The problem with setting your own standards is that they are necessarily subjective. An Instructables post with the title “How to Start Your Own Religion” currently has nearly 18,000 pageviews, which suggests that many people feel that a source of authority is no more necessary to religious observance than to moral codes generally. And indeed, if objective right and wrong do not exist, why not be a Pastafarian?

But objective right and wrong do exist. While consciences differ in sensitivity and the sort of thing that will set them off, I know of almost nobody who does not wish the whole world would sing to their tune. You can feel free to hold that objective truth does not exist the moment you stop forever from seeking to impose your views on anyone else. Any views at all. Atheists may wish Christians and Muslims would cease disseminating their beliefs, but wishing it doesn’t give them a moment’s pause in aggressively proselytizing their anti-deism. And while nominal agnostics may steer clear of propagating religious opinion, it doesn’t stop them from fussing about global warming or their pet political cause du jour.

Even if your standard is that people shouldn’t have standards, it’s still … er … a standard.

Doing the Math

The laws of probability will tell even the average high school student that the chances of any of us coming up with a worldview from scratch that bears even the faintest resemblance to reality are infinitesimal.
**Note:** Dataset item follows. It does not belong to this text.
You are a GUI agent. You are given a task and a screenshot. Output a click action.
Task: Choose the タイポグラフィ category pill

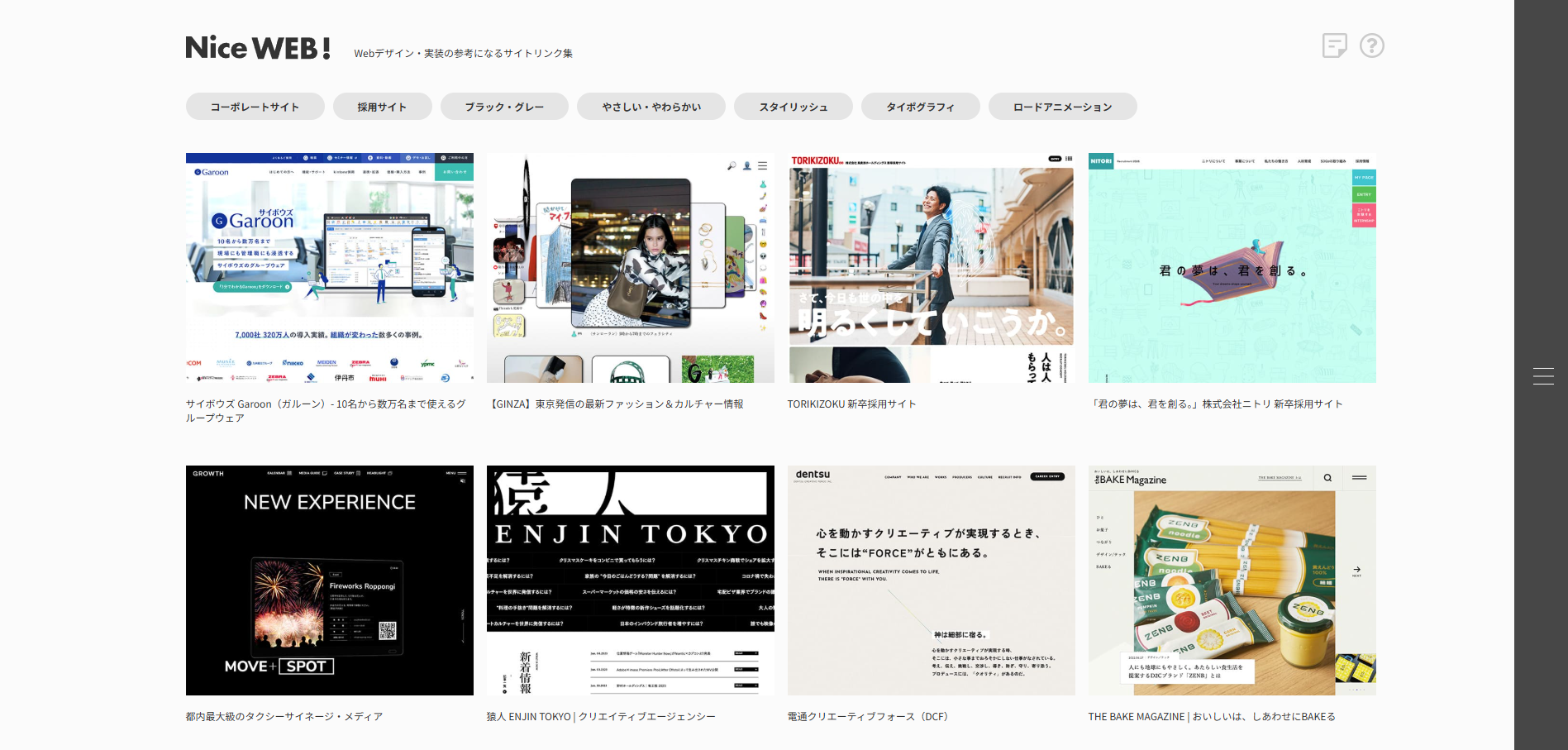(920, 107)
If there is truth to be found in the universe, it must necessarily be found outside of my own very limited wisdom and experience.

Likewise, a conscience unmoored from the revelation of God cannot hope to tell us anything useful or real. As much as it is a popular and appealing conceit to imagine we can each draw our own lines between right and wrong, any thinking person must eventually come to the conclusion that he or she needs to adopt an external standard of morality.

In Nineveh it may be trendy to break your own compass, but if the place you make your home is under the judgment of God, where will you go without one?